Microsoft Office 365 - the new Cloud Nine?
So how does the Office 365 service look now? Well, the online Outlook web client is superb, a huge improvement over the clunky thing that haunted those of us who grew up on Exchange 2000/2003. Indeed, for many users it might well be all the email client they ever need. However, if you want offline access to emails too, then you’ll need to set up a local email client. Outlook is the preferred choice since it connects via the Exchange communication channel rather than IMAP/SMTP. Getting this up and running is simple: just tell Outlook to create a new connection, choose Exchange Server, provide your login details, and it uses those DNS records to find the hosted Exchange server automatically.

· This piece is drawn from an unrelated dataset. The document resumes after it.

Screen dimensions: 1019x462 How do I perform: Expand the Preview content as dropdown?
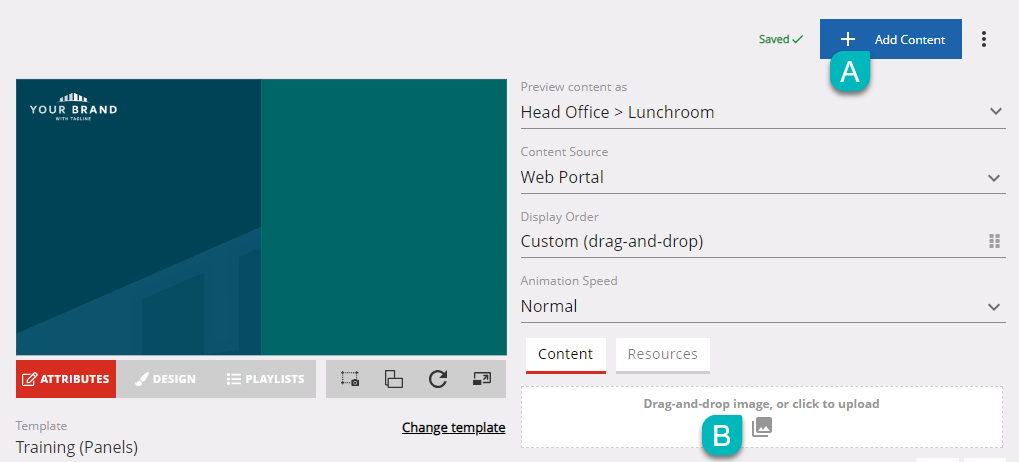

So is everything sweetness and light with Office 365? I must confess I haven’t had time to seriously poke the SharePoint Server or Lync components so far, but there’s no doubting that the combination of Outlook 2010 and Office 365’s Exchange Server is a compelling one. But there are a few issues to consider. Although configuring these services is simple using a web interface into the administrator pages, once you scratch the surface you can end up in a very weird place indeed. The UI feels unfinished, and it’s often far from obvious where to look for a particular setting. You get a feeling this is a thin veneer hiding a heavily automated back-end services infrastructure (if, for example, you venture into the Forefront Server settings, you fall down a wormhole into another universe). Or take setting up a default email signature/ disclaimer, where you have to dig deep into the UI to discover where it sits.
For the power-minded, there’s a set of PowerShell widgets for managing the server side of Office 365, and while this can reveal what goes on behind the scenes on the remote server, it’s the sort of power you really don’t want in the hands of over-eager fiddlers. Worse still, much of the documentation is generic and poorly worded, so you’re never sure whether what you see on the screen actually applies to your particular installation or version – Microsoft needs to do something about this because it’s a considerable limitation on deploying the product as it stands. As an example, my setup is a cloud-hosted solution, so I shouldn’t see anything that covers mixed on-site/off-site solutions unless I’m starting down a migration route to that mode. Maybe most implementations will be mixed mode, but mine isn’t and I don’t need the confusion.
Microsoft might argue back, with some justification, that Office 365 is something you ought to buy through one of its Partners, but if that’s so then why sell it directly? Even my deep knowledge of the underlying technologies doesn’t help much in working out what’s going on, and most small to medium businesses won’t have my advantage of starting out from scratch. Most of them will need to cope with either a split on-site/off-site solution, with all the extra complications this involves, or else need to do a mass migration in a hurry, accompanied by other monumental headaches. The truth is that, unless you settle for a basic P account or have the luxury of a green-field start-up, a Microsoft Partner’s highly qualified expertise may well prove necessary, and depending on how this is to be funded, it could skew your cost/benefit calculations towards abstinence.